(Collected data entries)
■ ■ ■ ■ ■

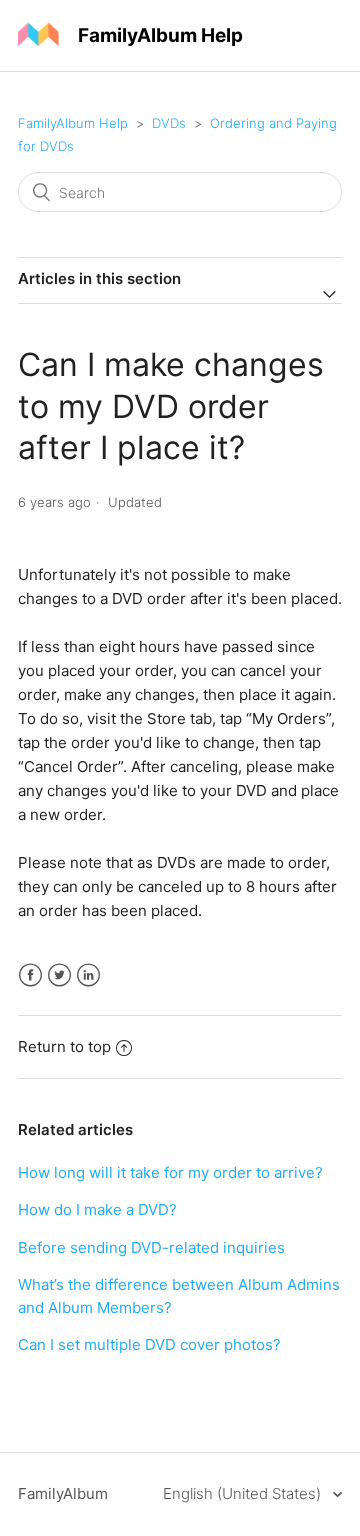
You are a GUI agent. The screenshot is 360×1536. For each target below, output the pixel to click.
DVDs (169, 123)
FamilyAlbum (63, 1493)
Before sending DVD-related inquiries (151, 1247)
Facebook (30, 975)
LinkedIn (88, 975)
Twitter (59, 975)
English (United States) (244, 1493)
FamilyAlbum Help (73, 123)
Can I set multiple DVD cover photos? (149, 1344)
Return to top (64, 1046)
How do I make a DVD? (97, 1209)
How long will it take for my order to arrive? (170, 1172)
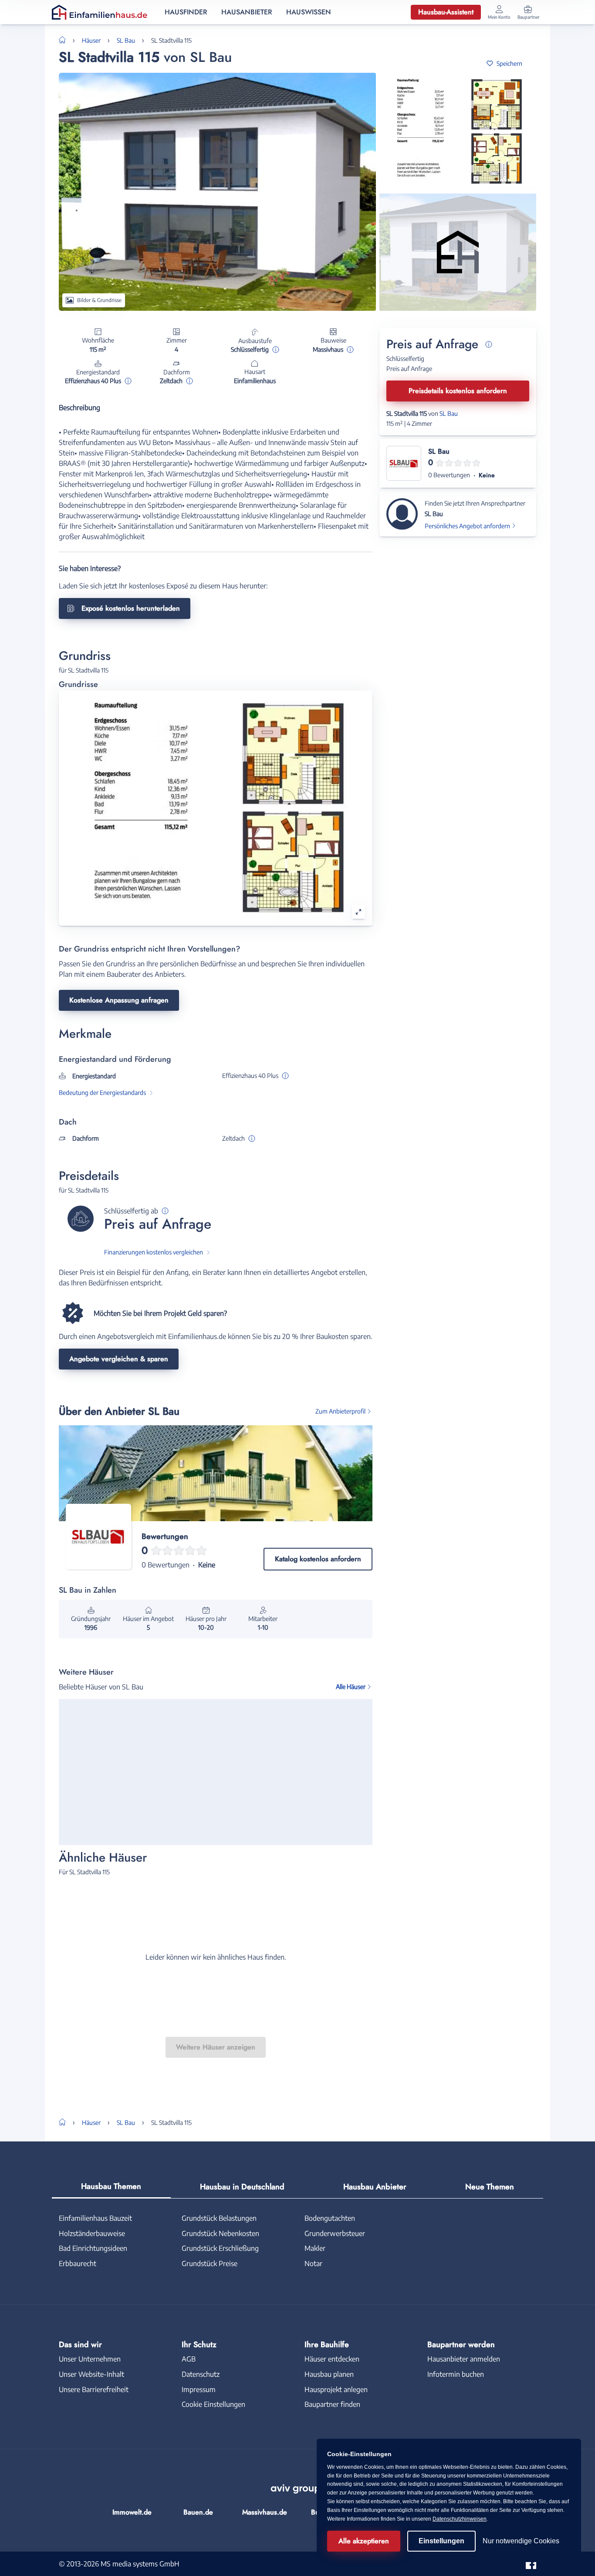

■ ■ ■ ■ ■

◆ **TASK REQUIREMENTS**: Begin at the line with "DVDs (169, 123)" and end at the last line of the data above. Reproduce those lines exactly, but not the pictures.

◆ **WRITTEN RESPONSE**:
DVDs (169, 123)
FamilyAlbum (63, 1493)
Before sending DVD-related inquiries (151, 1247)
Facebook (30, 975)
LinkedIn (88, 975)
Twitter (59, 975)
English (United States) (244, 1493)
FamilyAlbum Help (73, 123)
Can I set multiple DVD cover photos? (149, 1344)
Return to top (64, 1046)
How do I make a DVD? (97, 1209)
How long will it take for my order to arrive? (170, 1172)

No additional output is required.